In this article, we round up our picks for the best Audemars Piguet Royal Oak Alternatives. Read on to see the full list.
When it debuted at Baselworld in 1972, the Audemars Piguet Royal Oak was the hottest must-have in the watch world.
The revolutionary design was the Swiss brand’s radical response to the quartz crisis, which ravaged many heritage watchmakers at the time. Today, it’s both a collection staple and a status symbol.
The modern Royal Oak line comes in several variations. Every version maintains most, if not all, of the following features:
- Octagonal bezel
- Eight hexagonal screws
- An integrated and complex bracelet, inspired by the back of a seahorse
- Guilloché tapisserie dial
- Steel case
We’ve rounded up 10 Audemars Piguet Royal Oak alternatives, a mix of homages and competitor pieces with similar vibes. We threw in a luxury piece, but each entry is still more affordable than an actual AP.
If you’re looking for a low-priced lookalike or a Royal Oak remix, you’re in the right place.
Watches That Look Like Audemars Piguet Royal Oak
Here are some watches that look similar to the Audemars Piguet Royal Oak.
Bulova Classic 98D103
This Bulova Classic is a glimmered-up version of the now-elusive Bulova Royal Oak, which was as close to the Audemars Piguet a watch can get while still maintaining its own identity.
Two big differences between this Classic and both original Royal Oaks include the faux-diamond indices and the bracelet. Instead of the sophisticated ladder design, the 98D103 is strapped onto an oyster-like three-link bracelet.
The polished middle link is raised, providing more surfaces for light to hit, which adds more sparkle to the visual experience.
Neither the original Bulova Royal Oak nor this Bulova Classic 98D103 have the tapisserie dial. It’s more like the diamond-bejeweled Royal Oak Jumbo Extra Thin, rather than the core model.
Some specs include a 44mm case, a mineral crystal-window, 100m of water resistance, and batons for the 3, 6, 9, and 12 markers. It runs on the basic but can’t-go-wrong Citizen 2117 quartz movement.
Moreover, the Bulova’s bezel has a whopping 12 sides compared to the Royal Oak’s eight. Overall, there are more lines on the Bulova for a more architectural, modern, and masculine look.
Perry Ellis Decagon Watch
What I like about this watch is less about its similarities to the Royal Oak, and more about the thoughtful differences.
In general, there is a lot more linework in the design of the Perry Ellis Decagon. The bezel is ten-sided rather than eight, the links are thinner and more crowded, and the indices are dagger-like. Even the hands are sword-tipped, while the crown guards feature hard edges.
It’s a laser-sharpening of the original Royal Oak’s design, shaving off the touch of industrialism of its source material. Even the screws were left off the bezel.

——

__Exercise tasks__:
1. Transcribe the stretch of the watch article from "The polished middle" through "2117 quartz movement.", word for word.
2. Carry the article on Royal Oak alternatives forward from its final sentence.

__Information shown__:
——

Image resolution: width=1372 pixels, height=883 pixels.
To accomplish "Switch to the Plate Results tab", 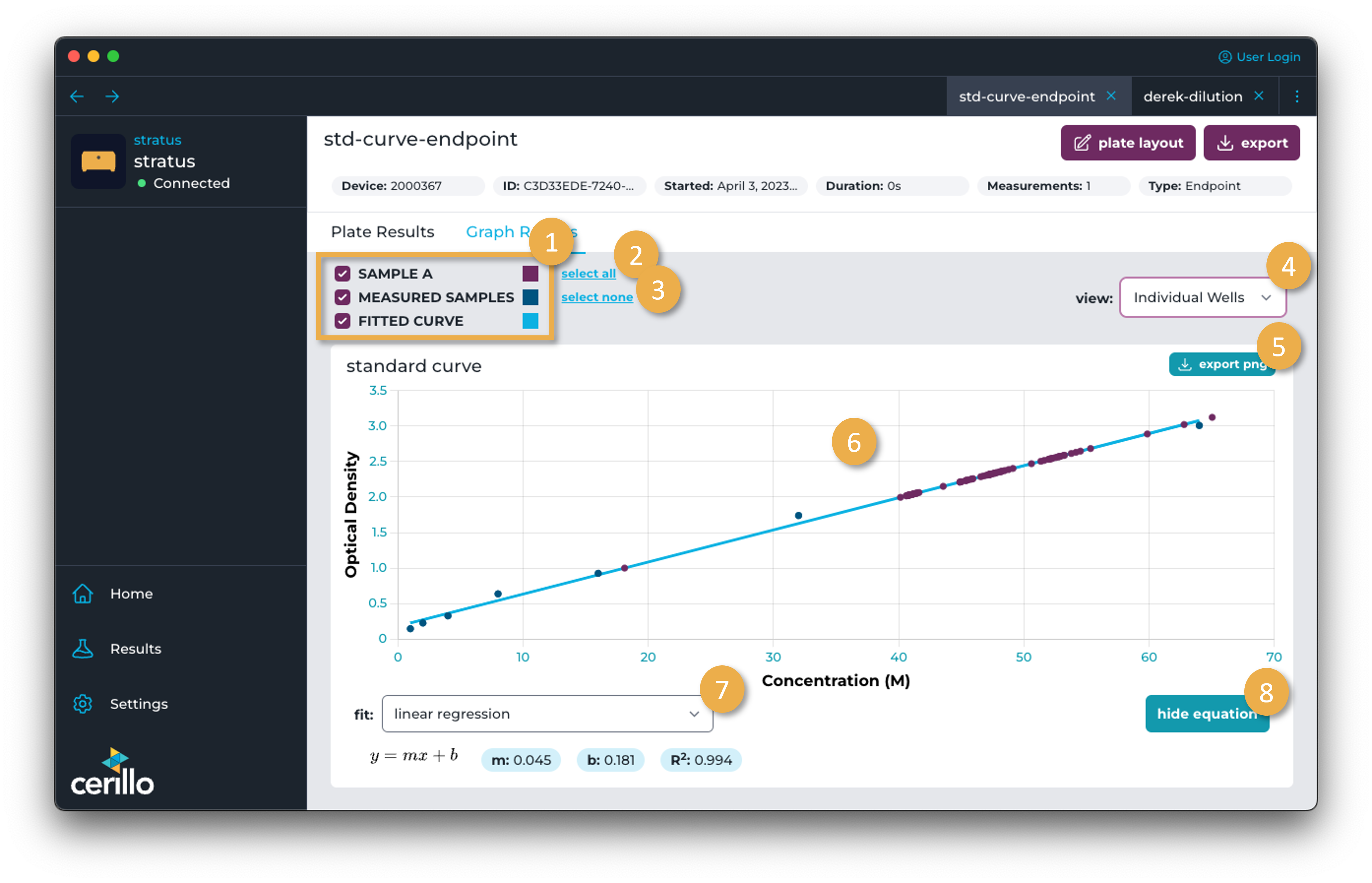I will pyautogui.click(x=382, y=232).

——

__Outputs by task__:
1.
The polished middle link is raised, providing more surfaces for light to hit, which adds more sparkle to the visual experience.
Neither the original Bulova Royal Oak nor this Bulova Classic 98D103 have the tapisserie dial. It’s more like the diamond-bejeweled Royal Oak Jumbo Extra Thin, rather than the core model.
Some specs include a 44mm case, a mineral crystal-window, 100m of water resistance, and batons for the 3, 6, 9, and 12 markers. It runs on the basic but can’t-go-wrong Citizen 2117 quartz movement.

2.
The silky black dial is brushed with a sunray face adding elegance and balance to the harder-designed body of the timepiece. The case itself is 42mm and runs on a Japanese quartz movement with an analog date.
This date sits right above the 6 mark, encased in a window that’s designed on-theme with the rest of the watch: Long, sharp, shiny.
Is it a fashion watch with a designer brand on its face? Yes, but it’s a fashion watch with a respectable 100m of resistance, a two-year warranty, and surgical-grade stainless steel construction.
Moreover, at least Perry Ellis is known just as much for its sportswear as it is for its dressy lines. They know how to combine form and function, and this watch is proof of it.
The Feice FM019 is 100% a copy-and-paste job, the blueprint fully lifted from the Royal Oak.
You’ve got the octagonal bezel inspired by a ship’s porthole, eight hexagonal screws, and the tapisserie dial. Even the integrated bracelet features the same different-sized links arranged in diminishing order to keep the watch from weighing down.
For an affordable Chinese homage, I’m impressed that the bracelet has screw adjustments, and not just push-pins.
Other accurate details include the horizontal brushing on the side of the case, the polished stepped bezel with a brushed top, the paddle hands, and the double indices for the 12 o’clock position.
The FM019 is 42mm with a sapphire-like crystal. All of Feice’s descriptions use the word “sapphire” to describe this mirror, but it’s a synthetic imitation that isn’t as strong. It is glare proof though.
It runs on China’s Seagull movement, which is a simple and hand-winding automatic that has an excellent 72 hours of power. Other than its reserve, it’s a pretty straight-forward, no frills caliber. At this price though, it’s enough to satisfy the horologically curious.
A lot of homage-seekers often compare Feice to San Martin, another Chinese manufacturer. They’re the exact same price-point as Feice, but with far superior finishing. Admittedly, the FM019’s finishing isn’t perfect.
When it comes to the Royal Oak though, it’s all about the design template and Feice followed it to a tee.
Like most entries, the Corso features the necessary octagonal bezel. However, the slightly bowed edges is a nice detail that homages often leave out.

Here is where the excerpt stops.